LLM Agent

Welcome to Civrealm LLM Agent！ This documentation will guide you through the process of building LLM agents in CivRealm Environment. We will first provide an overview of CivRealm LLM Env, followed by instruction on how to use the civrealm-llm-baseline repository to build llm agents Mastaba and BaseLang on this environment.

🌏 Civrealm LLM Environment

The Civrealm LLM Environment is a LLM environment wrapped upon Civrealm Base Env specifically designed for building LLM agents. This environment

provides observations of each actor in natural language
provides valid actions of each actor in natural language
restricts valid actions in order to reduce meaningless actions
executes actions described by natural language

Besides, a LLM wrapper is open to customize your own environment.

Quick Start

Start a single FreecivLLM environment :

env = gymnasium.make('civrealm/FreecivLLM-v0')
obs, info = env.reset(client_port=fc_args['client_port'])

Use LLM Wrapper to customize an environment :

env = gymnasium.make('civrealm/FreecivBase-v0')
env = LLMWrapper(env)
obs, info = env.reset(client_port=fc_args['client_port'])

LLM Info

Observations and actions in natural language are stored in llm_info as:

info["llm_info"]

llm_info is a Dict consisting of 6 subspaces with keys "player", "city", tech", "unit", "dipl", and "gov". Subspace of "unit" is a Dict with keys of unit_id, and subspace of "city" is a Dict with keys of city_id, describing "name", "available_actions", and local "observations" of the corresponding unit and city. Subspaces of "player", tech", "dipl", and "gov" are currently empty, and will be completed in the future, meaning that LLM Env only support controlling units and cities by natural language at this stage.

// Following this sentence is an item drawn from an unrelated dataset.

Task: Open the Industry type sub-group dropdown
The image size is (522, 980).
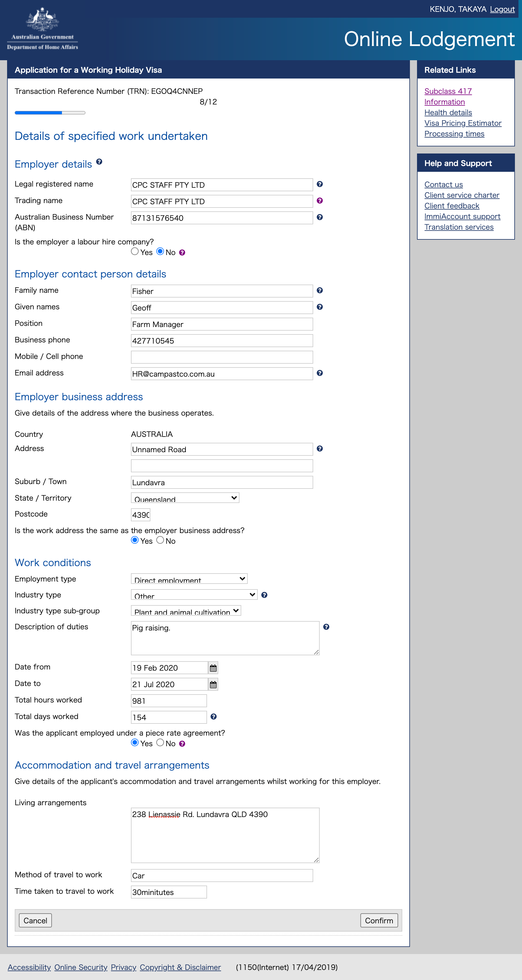Action: [186, 611]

Read llm_info of "unit 121" by:

info["llm_info"]['unit']['121']

Choose an existing unit or city

You should read llm_info of an currently existing unit or city

unit_id = random.choice(info['llm_info']['unit'].keys())
city_id = random.choice(info['llm_info']['city'].keys())

Observation

Read observations of "unit 121" by:

info['llm_info']['unit']['121']['observations']

Action

Read valid action of "unit 121" by:

info['llm_info']['unit']['121']['available_actions']

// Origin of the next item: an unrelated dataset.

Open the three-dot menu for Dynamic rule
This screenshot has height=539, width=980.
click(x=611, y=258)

🤖 Architecture of BaseLang and Mastaba

Mastaba Architecture

BaseLang

BaseLang consists of three components: observation, reasoning, and commands. For observation, a 5 * 5 tile-based observation is employed, centered on each unit's location, optimizing tactical information provision while accommodating strategic depth. The reasoning module mimics AutoGPT and outputs in three stages: thought, reasoning, and command. Commands empower the agent with the choice between "manual and history search" and "final decision" commands, enabling data retrieval from a vector database or selecting available actions to execute based on environmental and historical context. Finally, individual LLMs are assigned to each unit, with their context histories, to facilitate detailed planning.

Mastaba

To facilitate cooperation between independent entities, Mastaba introduces a hierarchical structure, organizing LLM workers, observations, and decision-making into a pyramid-like structure.

LLM Workers. Within Mastaba, LLM workers are structured as two layers. At the pinnacle is the "advisor", tasked with overseeing all other LLM workers. The advisor monitors the holistic nationwide perspective, including unit counts, city metrics, and enemy player information. At the operational level, Mastaba maintains LLM workers that resemble BaseLang's structure.

Observation. Mastaba adopts a pyramid-like map view, condensing data from a 15 * 15 tile region into 9 blocks, each spanning 5 * 5 tiles. This design enables entities to grasp information within a broader range while managing prompt loads effectively, thereby elevating map awareness.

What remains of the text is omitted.